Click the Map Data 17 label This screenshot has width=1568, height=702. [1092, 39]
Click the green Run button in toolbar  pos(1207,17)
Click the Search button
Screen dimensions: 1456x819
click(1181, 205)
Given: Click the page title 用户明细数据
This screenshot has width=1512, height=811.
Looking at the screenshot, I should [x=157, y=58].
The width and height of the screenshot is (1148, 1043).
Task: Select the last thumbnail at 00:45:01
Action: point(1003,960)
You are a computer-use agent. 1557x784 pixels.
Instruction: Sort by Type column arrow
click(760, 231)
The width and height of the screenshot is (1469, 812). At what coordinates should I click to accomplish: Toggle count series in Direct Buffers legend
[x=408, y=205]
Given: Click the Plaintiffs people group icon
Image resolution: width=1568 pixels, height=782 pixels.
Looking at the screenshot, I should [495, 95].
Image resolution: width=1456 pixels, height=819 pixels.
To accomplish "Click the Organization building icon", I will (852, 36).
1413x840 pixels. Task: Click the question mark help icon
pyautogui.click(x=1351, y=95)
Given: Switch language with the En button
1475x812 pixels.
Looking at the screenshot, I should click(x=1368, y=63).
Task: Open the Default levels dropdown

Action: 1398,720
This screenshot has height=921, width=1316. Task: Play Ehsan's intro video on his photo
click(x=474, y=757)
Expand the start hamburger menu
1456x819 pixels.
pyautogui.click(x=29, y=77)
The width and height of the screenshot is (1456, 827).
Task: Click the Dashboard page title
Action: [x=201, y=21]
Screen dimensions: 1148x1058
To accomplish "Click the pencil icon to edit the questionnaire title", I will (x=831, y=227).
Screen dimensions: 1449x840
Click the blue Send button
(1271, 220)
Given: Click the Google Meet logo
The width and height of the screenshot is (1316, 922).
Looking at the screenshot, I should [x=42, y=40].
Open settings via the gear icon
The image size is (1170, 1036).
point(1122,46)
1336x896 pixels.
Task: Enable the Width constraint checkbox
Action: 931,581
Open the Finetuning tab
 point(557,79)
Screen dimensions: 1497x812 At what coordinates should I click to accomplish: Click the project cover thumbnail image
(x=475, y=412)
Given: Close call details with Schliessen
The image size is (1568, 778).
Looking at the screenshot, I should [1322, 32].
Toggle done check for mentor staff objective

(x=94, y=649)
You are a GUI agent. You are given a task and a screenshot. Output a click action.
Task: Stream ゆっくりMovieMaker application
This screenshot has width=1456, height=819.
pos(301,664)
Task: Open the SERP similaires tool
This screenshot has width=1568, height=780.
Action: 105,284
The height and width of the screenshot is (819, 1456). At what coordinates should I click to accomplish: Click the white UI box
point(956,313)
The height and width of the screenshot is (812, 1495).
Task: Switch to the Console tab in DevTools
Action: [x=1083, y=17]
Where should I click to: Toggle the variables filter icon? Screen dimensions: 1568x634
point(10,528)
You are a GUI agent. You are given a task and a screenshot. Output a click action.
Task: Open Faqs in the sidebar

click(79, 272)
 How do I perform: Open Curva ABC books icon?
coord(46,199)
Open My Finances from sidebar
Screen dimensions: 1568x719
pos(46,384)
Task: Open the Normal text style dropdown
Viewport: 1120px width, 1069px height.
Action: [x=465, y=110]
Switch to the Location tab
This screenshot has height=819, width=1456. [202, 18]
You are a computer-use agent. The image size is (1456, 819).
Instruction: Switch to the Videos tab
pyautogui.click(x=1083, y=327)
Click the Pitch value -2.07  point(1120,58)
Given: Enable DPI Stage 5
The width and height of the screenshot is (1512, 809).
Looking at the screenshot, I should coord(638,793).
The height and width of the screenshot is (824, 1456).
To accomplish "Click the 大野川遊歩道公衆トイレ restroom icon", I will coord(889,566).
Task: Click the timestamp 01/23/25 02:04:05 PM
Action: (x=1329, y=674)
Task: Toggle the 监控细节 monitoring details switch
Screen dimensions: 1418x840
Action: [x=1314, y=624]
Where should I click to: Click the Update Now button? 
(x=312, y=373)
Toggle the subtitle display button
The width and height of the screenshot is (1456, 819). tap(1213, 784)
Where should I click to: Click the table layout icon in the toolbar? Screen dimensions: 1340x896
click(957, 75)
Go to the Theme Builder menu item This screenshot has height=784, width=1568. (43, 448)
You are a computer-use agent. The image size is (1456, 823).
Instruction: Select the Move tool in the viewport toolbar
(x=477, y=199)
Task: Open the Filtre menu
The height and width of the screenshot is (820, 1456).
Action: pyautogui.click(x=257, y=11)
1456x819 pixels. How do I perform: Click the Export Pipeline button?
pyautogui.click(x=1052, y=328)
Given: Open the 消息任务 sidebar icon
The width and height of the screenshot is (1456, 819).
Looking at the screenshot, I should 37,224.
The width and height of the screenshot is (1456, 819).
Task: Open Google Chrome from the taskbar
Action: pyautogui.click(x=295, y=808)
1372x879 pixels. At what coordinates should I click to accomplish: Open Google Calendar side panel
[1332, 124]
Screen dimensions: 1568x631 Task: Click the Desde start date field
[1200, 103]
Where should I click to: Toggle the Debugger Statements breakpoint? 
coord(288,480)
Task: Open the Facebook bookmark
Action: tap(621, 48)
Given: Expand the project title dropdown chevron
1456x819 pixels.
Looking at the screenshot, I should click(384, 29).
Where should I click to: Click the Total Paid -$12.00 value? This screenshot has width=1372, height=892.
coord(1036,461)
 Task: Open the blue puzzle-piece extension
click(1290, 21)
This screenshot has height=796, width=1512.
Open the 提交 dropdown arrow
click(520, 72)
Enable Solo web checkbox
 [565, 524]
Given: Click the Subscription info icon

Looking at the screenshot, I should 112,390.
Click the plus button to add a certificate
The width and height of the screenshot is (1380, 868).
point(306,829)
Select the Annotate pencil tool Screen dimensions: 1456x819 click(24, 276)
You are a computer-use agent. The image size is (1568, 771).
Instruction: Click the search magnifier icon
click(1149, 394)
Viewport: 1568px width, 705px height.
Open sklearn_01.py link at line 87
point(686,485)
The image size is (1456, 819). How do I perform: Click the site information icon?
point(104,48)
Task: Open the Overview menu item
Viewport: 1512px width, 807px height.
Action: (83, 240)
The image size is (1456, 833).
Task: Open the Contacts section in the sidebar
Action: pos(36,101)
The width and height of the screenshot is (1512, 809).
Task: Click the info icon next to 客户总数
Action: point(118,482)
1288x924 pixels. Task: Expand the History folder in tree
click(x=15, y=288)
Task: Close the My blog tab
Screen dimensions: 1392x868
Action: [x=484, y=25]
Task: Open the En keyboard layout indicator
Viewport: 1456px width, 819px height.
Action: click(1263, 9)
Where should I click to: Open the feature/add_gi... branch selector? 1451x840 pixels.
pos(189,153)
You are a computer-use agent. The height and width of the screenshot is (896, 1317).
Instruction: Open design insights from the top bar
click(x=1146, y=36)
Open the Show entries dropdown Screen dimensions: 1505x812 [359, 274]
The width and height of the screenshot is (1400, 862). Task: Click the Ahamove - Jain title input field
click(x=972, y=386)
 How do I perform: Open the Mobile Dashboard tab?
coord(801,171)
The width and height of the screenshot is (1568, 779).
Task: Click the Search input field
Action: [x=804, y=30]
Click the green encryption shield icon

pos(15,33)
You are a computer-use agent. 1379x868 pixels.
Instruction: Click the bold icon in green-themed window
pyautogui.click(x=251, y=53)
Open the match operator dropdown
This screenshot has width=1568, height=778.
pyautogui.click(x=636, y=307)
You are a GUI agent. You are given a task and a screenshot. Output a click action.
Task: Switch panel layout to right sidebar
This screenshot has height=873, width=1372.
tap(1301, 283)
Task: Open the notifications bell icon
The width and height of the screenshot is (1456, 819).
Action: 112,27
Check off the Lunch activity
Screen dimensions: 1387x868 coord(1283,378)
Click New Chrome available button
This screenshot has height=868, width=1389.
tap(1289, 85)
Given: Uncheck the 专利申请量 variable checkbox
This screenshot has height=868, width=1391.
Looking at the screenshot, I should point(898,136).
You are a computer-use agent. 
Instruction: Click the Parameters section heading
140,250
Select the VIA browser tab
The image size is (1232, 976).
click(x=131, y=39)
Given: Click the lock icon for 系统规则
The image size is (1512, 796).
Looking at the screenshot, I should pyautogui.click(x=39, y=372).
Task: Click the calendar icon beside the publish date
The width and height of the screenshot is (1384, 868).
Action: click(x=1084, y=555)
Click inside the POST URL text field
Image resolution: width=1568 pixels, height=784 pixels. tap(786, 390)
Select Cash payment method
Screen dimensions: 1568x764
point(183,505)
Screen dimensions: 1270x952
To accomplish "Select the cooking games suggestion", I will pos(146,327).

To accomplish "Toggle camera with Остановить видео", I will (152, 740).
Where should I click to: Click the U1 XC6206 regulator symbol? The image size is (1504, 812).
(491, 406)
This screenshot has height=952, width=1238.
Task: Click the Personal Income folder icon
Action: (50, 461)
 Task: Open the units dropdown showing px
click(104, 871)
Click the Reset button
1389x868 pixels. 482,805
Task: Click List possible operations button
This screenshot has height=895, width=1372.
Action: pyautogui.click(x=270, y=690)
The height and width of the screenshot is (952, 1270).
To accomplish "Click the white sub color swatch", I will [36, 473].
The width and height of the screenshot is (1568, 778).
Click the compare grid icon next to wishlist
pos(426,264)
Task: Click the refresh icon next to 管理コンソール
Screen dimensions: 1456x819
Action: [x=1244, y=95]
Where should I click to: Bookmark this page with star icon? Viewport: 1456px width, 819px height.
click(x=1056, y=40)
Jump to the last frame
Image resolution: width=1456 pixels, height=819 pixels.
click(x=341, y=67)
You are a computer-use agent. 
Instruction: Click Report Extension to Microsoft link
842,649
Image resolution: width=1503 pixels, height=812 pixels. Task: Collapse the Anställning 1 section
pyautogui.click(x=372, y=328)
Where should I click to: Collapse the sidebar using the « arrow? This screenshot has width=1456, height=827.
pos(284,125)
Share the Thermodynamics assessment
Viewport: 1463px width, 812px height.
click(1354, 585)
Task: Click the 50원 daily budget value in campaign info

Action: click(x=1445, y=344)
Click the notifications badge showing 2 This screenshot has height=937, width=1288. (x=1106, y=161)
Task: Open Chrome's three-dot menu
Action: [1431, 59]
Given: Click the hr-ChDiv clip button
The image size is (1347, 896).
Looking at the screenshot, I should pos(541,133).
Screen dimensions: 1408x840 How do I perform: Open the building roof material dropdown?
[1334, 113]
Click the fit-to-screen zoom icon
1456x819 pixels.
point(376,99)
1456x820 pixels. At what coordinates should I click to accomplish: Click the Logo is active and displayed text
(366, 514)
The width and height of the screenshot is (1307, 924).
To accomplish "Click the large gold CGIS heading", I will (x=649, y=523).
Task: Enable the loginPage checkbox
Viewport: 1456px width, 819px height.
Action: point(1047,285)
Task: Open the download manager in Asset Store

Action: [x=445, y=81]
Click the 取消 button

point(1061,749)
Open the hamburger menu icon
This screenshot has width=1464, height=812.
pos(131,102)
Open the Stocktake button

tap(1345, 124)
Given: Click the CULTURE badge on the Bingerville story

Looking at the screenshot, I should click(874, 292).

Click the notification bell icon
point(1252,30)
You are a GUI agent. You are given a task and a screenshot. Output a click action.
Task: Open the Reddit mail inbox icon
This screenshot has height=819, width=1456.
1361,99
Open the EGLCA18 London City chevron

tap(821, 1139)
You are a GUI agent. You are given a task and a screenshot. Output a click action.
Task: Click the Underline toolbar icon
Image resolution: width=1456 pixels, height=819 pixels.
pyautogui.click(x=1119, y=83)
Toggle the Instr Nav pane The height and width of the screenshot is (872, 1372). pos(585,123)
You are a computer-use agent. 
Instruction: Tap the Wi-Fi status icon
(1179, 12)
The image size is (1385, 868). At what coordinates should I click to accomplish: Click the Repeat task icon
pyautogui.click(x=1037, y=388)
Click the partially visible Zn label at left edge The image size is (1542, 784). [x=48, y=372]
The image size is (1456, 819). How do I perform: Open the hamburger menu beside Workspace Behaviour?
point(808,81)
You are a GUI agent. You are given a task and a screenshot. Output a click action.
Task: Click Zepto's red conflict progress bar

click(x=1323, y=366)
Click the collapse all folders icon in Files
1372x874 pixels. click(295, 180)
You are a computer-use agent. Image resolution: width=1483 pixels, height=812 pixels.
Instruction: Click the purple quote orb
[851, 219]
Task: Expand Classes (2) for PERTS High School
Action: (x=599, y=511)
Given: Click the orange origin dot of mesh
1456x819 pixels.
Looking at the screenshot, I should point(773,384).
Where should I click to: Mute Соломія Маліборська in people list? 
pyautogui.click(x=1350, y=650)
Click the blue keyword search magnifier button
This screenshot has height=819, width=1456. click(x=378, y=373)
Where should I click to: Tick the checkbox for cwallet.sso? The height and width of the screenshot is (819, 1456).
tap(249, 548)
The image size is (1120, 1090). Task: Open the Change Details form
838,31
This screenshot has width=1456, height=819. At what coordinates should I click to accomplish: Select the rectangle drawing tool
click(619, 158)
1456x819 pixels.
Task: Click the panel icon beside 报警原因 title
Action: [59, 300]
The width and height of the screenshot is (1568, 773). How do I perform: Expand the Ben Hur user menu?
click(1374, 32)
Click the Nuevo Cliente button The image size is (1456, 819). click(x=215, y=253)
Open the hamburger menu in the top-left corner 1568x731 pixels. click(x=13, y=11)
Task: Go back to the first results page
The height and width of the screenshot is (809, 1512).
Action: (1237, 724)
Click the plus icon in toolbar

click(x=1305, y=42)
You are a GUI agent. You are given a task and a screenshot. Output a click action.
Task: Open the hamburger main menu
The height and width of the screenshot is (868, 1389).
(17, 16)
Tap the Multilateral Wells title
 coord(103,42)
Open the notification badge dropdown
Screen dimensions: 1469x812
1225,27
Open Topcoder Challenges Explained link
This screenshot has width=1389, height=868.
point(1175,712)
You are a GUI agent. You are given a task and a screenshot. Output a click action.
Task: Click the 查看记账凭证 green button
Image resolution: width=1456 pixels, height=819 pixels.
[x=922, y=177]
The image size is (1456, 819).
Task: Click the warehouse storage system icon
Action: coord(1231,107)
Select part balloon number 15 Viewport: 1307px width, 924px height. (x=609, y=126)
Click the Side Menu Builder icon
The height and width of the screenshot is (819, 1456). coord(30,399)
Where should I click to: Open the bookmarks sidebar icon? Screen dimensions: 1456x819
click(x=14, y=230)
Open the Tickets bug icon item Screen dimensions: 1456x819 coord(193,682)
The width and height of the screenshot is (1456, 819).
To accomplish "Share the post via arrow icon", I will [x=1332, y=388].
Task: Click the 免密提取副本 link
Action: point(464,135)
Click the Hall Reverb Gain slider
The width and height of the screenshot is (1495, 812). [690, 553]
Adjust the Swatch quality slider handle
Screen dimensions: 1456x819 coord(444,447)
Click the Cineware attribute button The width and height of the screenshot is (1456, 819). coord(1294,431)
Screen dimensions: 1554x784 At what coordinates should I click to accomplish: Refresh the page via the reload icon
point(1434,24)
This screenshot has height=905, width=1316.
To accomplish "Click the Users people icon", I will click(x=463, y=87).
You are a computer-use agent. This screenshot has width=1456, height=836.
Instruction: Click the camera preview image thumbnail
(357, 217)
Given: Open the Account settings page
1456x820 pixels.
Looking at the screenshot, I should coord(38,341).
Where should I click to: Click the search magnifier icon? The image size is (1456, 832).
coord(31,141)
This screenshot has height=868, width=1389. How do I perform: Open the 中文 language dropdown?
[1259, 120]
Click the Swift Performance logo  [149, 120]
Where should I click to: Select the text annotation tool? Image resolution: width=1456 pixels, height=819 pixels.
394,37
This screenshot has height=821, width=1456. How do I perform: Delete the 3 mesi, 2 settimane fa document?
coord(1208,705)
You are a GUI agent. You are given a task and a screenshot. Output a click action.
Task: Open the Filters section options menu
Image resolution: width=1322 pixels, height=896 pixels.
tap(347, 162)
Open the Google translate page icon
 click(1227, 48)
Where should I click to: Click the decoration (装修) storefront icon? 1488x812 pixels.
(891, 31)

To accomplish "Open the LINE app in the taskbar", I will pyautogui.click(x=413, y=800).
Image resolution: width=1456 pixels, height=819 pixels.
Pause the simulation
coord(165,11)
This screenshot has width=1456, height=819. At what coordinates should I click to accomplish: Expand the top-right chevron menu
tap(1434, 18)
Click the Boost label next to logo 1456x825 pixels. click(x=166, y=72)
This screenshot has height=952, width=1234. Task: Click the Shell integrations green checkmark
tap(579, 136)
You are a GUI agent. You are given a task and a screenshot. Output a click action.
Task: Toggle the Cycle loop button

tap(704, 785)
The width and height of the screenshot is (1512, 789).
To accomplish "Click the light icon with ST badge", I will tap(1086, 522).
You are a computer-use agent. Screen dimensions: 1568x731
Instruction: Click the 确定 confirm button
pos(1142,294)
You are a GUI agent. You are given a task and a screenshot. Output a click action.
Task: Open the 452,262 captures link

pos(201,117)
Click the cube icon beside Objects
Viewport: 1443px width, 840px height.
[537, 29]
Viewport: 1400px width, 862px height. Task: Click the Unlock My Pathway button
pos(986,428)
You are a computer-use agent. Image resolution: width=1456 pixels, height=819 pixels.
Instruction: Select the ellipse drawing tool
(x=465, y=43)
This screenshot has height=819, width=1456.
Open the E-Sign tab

DIRECTIONS: Look above for the line containing "The image size is (1456, 819). How do I perform: Click". Output from there through the line containing "Task: Open the Overview menu item", exactly and inclusively.

OUTPUT BELOW:
The image size is (1456, 819). How do I perform: Click the site information icon?
point(104,48)
Task: Open the Overview menu item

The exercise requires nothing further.